§ **Texte de lecture**
┄┄┄┄┄┄┄┄┄┄┄┄┄┄┄┄┄┄┄┄

Il y a pas mal de formulations et d'informations intéressantes dans ce livre; j'ai donc pris des notes dont je vais livrer un résumé détaillé ci-dessous. Cela dit, je n'approuve pas ce livre dans son intégralité.

Quelques reproches


Il est assez évident, à la lecture de ce livre, que son auteur a cherché à faire une apologie du Moyen-Âge pour qu'il soit vu plus favorablement par nos contemporains... quitte à dire des choses objectivement fausses. C'est le cas de l'esclavage : elle souhaite renvoyer dos à dos l'Antiquité et la façon dont ils traitaient les autres êtres humains (y compris les esclaves) au Moyen-Âge, qui serait nettement plus 'doux' à cet égard. Elle n'hésite pas à déclarer qu'on ne trouve 'absolument aucune trace' de l'esclavage au Moyen-Âge. C'est peut-être vrai pour la France du Nord, d'où elle semble puiser la majeure partie de ses informations, mais c'est purement et simplement faux pour les terres méditerranéennes : Jacques Heers a écrit tout un livre sur le sujet.

De plus, elle ne semble pas avoir bien compris les implications profondes de certains trucs sur lesquels elle s'enthousiasmait. Par exemple, elle remarque que les gouvernements des communautés médiévales donnaient généralement d'assez bons résultats, et elle mentionne en passant cette forme de gouvernement 'curieuse' qu'on appelle le 'podestat' dans les cités méditerranéennes, qui consiste à remettre le pouvoir à un étranger. Elle ajoute : 'chaque fois que cette forme de gouvernement a été testée, elle a reçu pleine satisfaction'.
Pour rappel, un podestat, c'est un étranger à qui on file des pouvoirs dictatoriaux pour qu'il résolve la guerre civile qui a cours dans une cité. On part du principe qu'un étranger n'aura pas de parti pris et qu'il sera un juge équitable. Le fait qu'on y ait recours de façon endémique n'est pas du tout un signe de la bonne gestion de la chose publique au Moyen-âge, bien au contraire : jetez donc un oeil à mon pavé sur les querelles de factions durant la période médiévale.

┄┄┄┄┄┄┄┄┄┄┄┄┄┄┄┄┄┄┄┄

§ **Section des données**

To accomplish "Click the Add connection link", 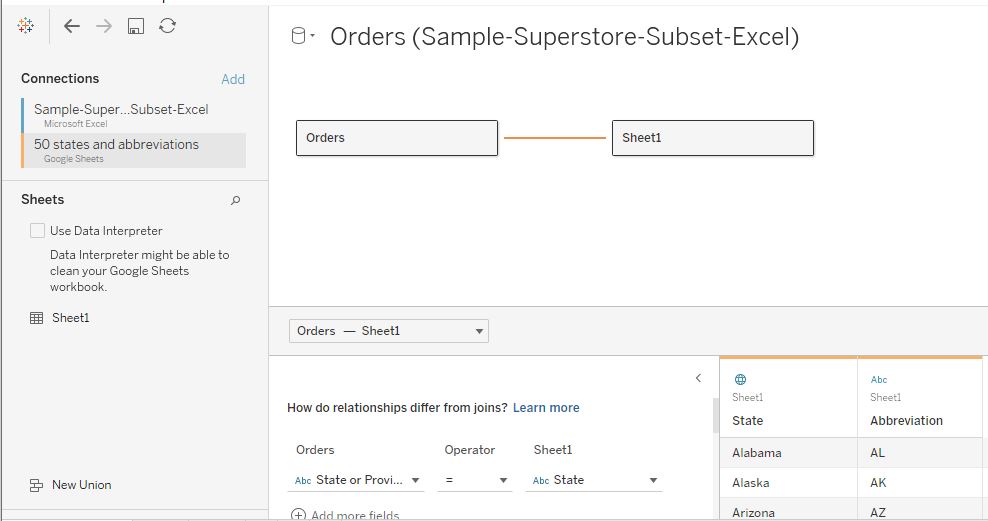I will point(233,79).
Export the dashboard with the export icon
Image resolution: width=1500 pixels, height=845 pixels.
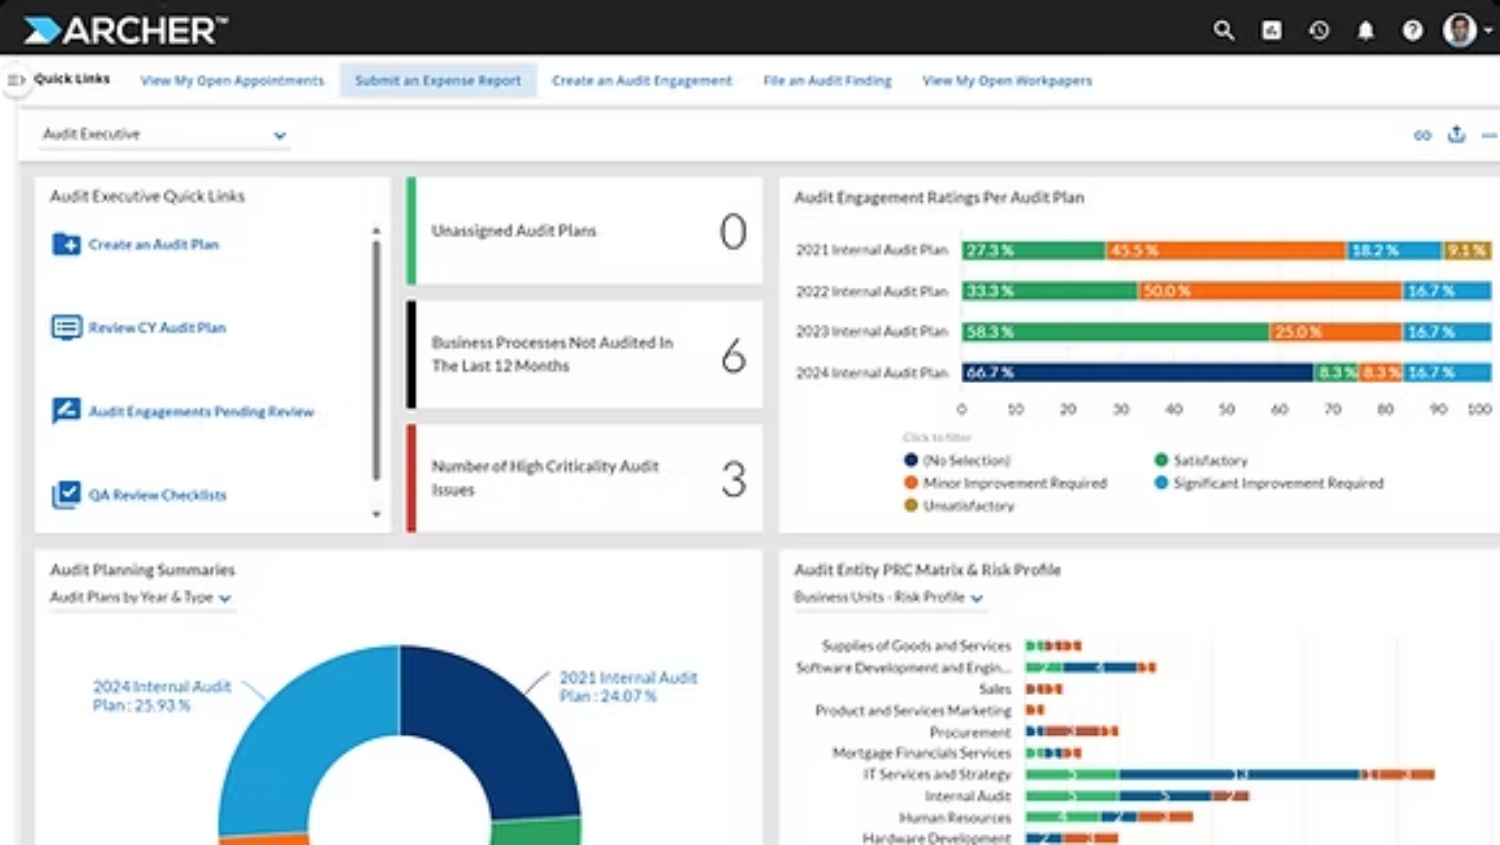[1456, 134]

┄┄┄┄┄┄┄┄┄┄┄┄┄┄┄┄┄┄┄┄

§ **Consignes**
(a) Selon la critique du livre sur le Moyen-Âge, qui a écrit tout un livre sur l'esclavage dans les terres méditerranéennes ?
(b) Traduisez en anglais cette phrase de la critique du livre sur le Moyen-Âge : « On part du principe qu'un étranger n'aura pas de parti pris et qu'il sera un juge équitable. »
(c) Rédigez la suite de la critique du livre sur le Moyen-Âge à partir de sa dernière phrase.
Les données constituent un ensemble distinct du texte de lecture.

§ **Réponses aux consignes**
(a) Jacques Heers.

(b) The assumption is that an outsider will have no bias and will be a fair judge.

(c)
Enfin, plus significatif, à mon sens, elle n'a pas réussi à percer la raison d'être profonde de trucs comme l'alchimie : elle le voit bien sûr comme précurseure de la chimie moderne. La pierre philosophale (et la transmutation), par exemple, est vue comme une intuition prémoderne du concept de radioactivité.... j'aurais pu pardonner pour l'astrologie (savoir qu'elle était vue comme 'horloge cosmique' n'est pas une information très répandue), mais il est un peu gênant de la voir insister sur plusieurs pages pour cette histoire d'alchimie pour vanter la qualité de la science médiévale à un lectorat moderne :noel:

En dehors de ça, ça reste un livre assez correct. Malgré tout, je n'irais pas jusqu'à dire que tout est à prendre sans restriction, et il n'est pas facile a priori de savoir ce qui relève de l'exagération ou non. J'imagine que sur ce point, le livre accuse quelque peu son âge.

Abordons maintenant les points intéressants :noel:


Conception de la propriété au Moyen-Âge

Le concept de propriété privée n'existe pas réellement au Moyen-Âge, du moins pas de manière très répandue, surtout en ce qui concerne les nobles. Cela peut surprendre, dans une société telle que la nôtre centrée sur l'individu; mais les médiévaux avaient une grille de lecture plus décentrée : la propriété était en fait chose familiale. Le propriétaire du moyen âge (et notamment les nobles) sont en fait compris comme étant des gestionnaires : le patrimoine appartient à la famille par octroi Royal et est tenu au nom de la gloire du clan, pas celle des individus. Le statut de noble comme les terres de leur domaine sont données en perpétuité à la descendance de ce dernier, mais seulement sous réserve qu'il ne les gère pas n'importe comment : il peut être déchu de l'un comme de l'autre par ses pairs ou le clergé, du moins en théorie. Au Moyen-Âge, l’individu est en fait beaucoup plus ‘anonyme’ : il est un organe de son clan et un membre inséparable de ses compagnons, un représentant de ses ancêtres, un gestionnaire du patrimoine de ses pères.

Il est donc interdit de priver ses héritiers de leurs biens, et interdit d’en disposer comme on voudrait. Rien à voir avec le concept antique et romain du pater familias, qui possède tous les droits sur ses biens et enfants (même à l'âge adulte !) et peut les déshériter comme bon lui semble et traiter par la loi ses enfants comme des possessions : ici, ‘pas d’héritier par testament’ ! De façon intéressante, cette vue 'patrimoniale' débouche souvent, quand des propriétaires décèdent sans héritiers directs, à l'octroi du domaine à des jeunes cousins éloignés plutôt que des grands-parents : c’est l’idée que le domaine doit être bien géré et immédiatement pris en main par des gens pleins d’énergie plutôt que de revenir à des personnes âgées.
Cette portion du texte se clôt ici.